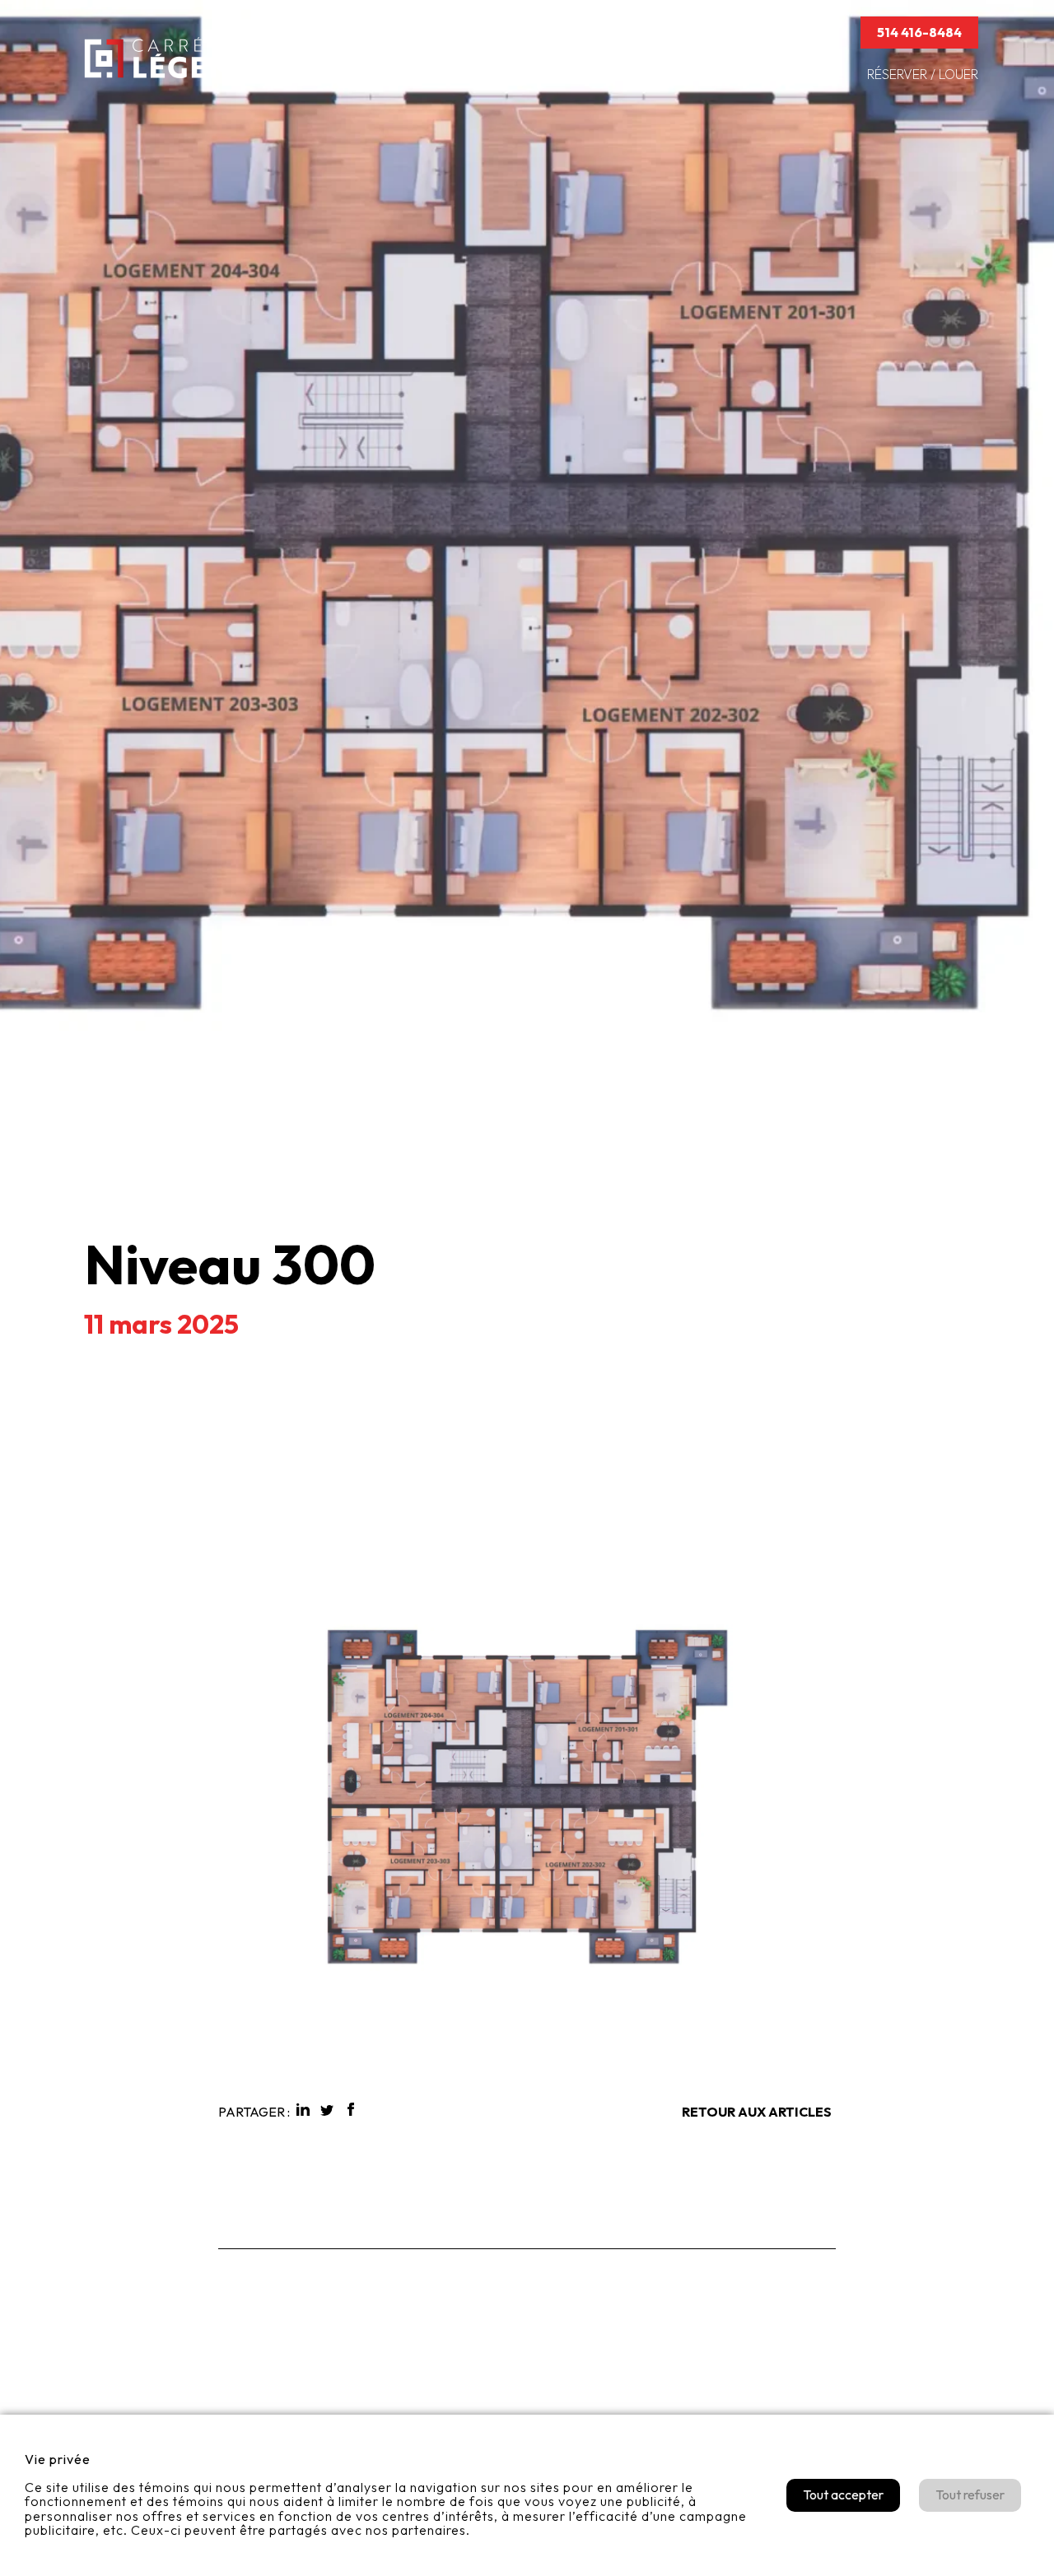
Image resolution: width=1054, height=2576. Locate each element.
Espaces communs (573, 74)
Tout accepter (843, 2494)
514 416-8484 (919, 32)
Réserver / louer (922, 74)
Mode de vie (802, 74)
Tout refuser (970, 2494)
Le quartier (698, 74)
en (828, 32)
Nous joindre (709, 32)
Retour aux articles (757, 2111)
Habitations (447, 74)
# # # #
▶ [AIM OF THE EXERCISE]: Copy the records exactly, minus any pictures.

▶ [ANSWER BOX]:
Image resolution: width=1054, height=2576. Locate each element.
Espaces communs (573, 74)
Tout accepter (843, 2494)
514 416-8484 (919, 32)
Réserver / louer (922, 74)
Mode de vie (802, 74)
Tout refuser (970, 2494)
Le quartier (698, 74)
en (828, 32)
Nous joindre (709, 32)
Retour aux articles (757, 2111)
Habitations (447, 74)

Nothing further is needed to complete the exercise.